What have the changes in the capital markets in the past four years taught us?
It’s not so much what the changes have “taught us” but rather what the changes have reminded or reinforced for us. The current capital market cycle is playing out in similar fashion to those that have come before it.
A period of easier money (via lower rates) and lending standards results in robust financing activity from traditional capital sources while opening the door to newer entrants as investors look for a premium yield. At the same time, a robust supply of capital and demand (or the desire) to deploy it drives a sales and investment market with valuation expansions on the backs of the expectation of growth and achievable internal rates of returns, allowing for existing and newly established sponsors or owners to reach into new asset classes and markets.

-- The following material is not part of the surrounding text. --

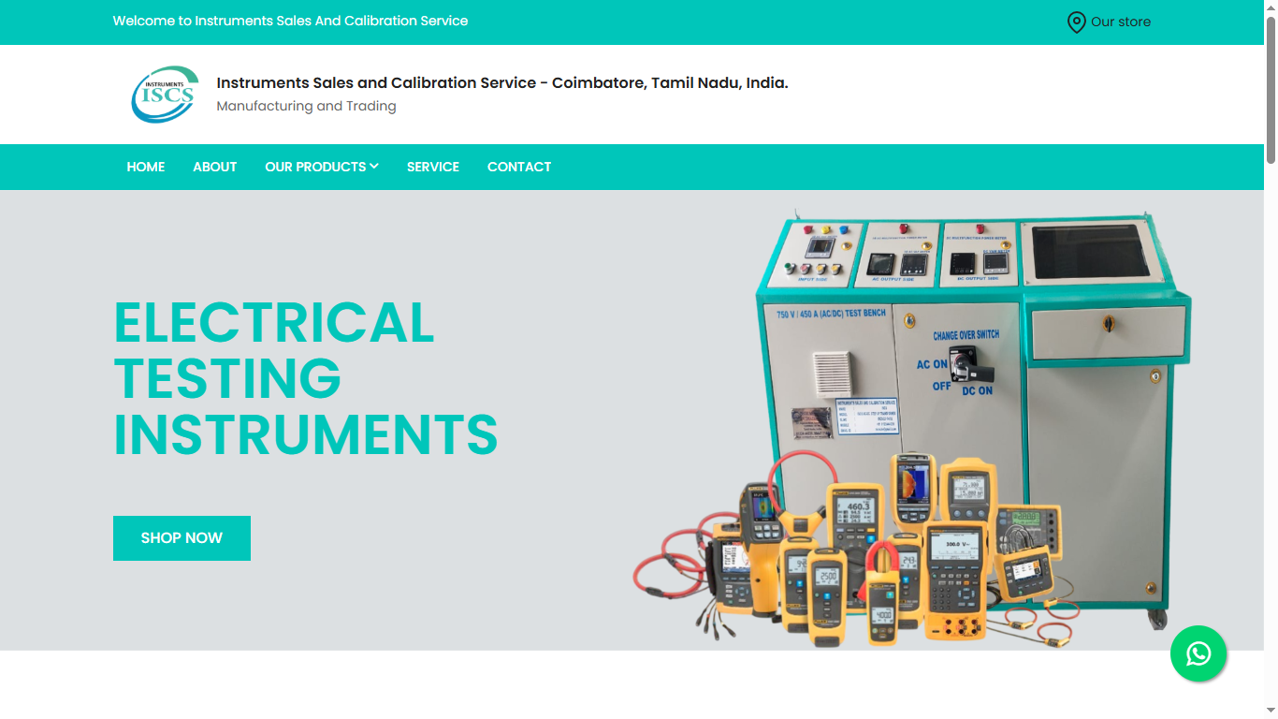Click the Manufacturing and Trading tagline
The height and width of the screenshot is (719, 1278).
pyautogui.click(x=306, y=106)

Then the inevitable macro event arrives, the market realizes it is at or close to the peak, and it pivots to operating in the soon arriving downcycle. The capital markets lock up for a period of time, and then the discovery phase of valuation, cash flow, interest rates, etc., begins. Once the ‘floor is in’, markets can then re-open, ultimately getting to a level of efficiency, which is where I believe the broader market is today.
The length of the latter part of this cycle, aided by a longer period of higher rates and lenders’ delaying some of the harder decisions within their portfolios, has been a challenge, but I am encouraged to see traditional sources returning as well as new capital sources being constructive.

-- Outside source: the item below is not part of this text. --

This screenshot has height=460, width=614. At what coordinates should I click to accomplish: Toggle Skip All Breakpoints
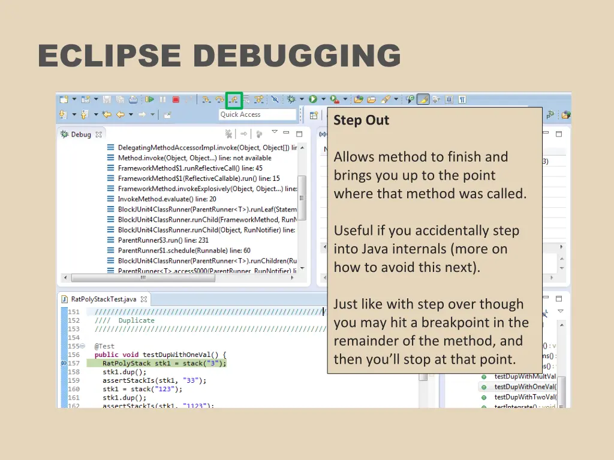coord(275,99)
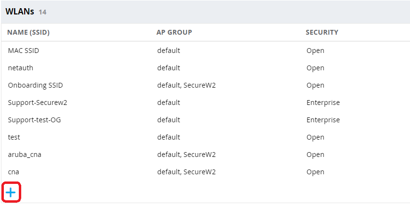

Why is the ability to pivot so important in today’s real-time marketplace?
It simply comes down to volatility and the rate of change. In my almost 25-year career, these past 60 months have produced some of the most dramatic swings in volatility and market sentiment, and they are all happening closer together, sometimes right on top of one another. As a result, a lender needs to have all components (access to capital, active servicing and asset management, operations, credit/risk, strategy, etc.) constantly aligned and evolving to meet the market or get ahead of an up or down trend. There hasn’t been much downtime where the marketplace has been able to sit back and be idle.
How is the lender sector evolving to meet the changing needs of borrowers?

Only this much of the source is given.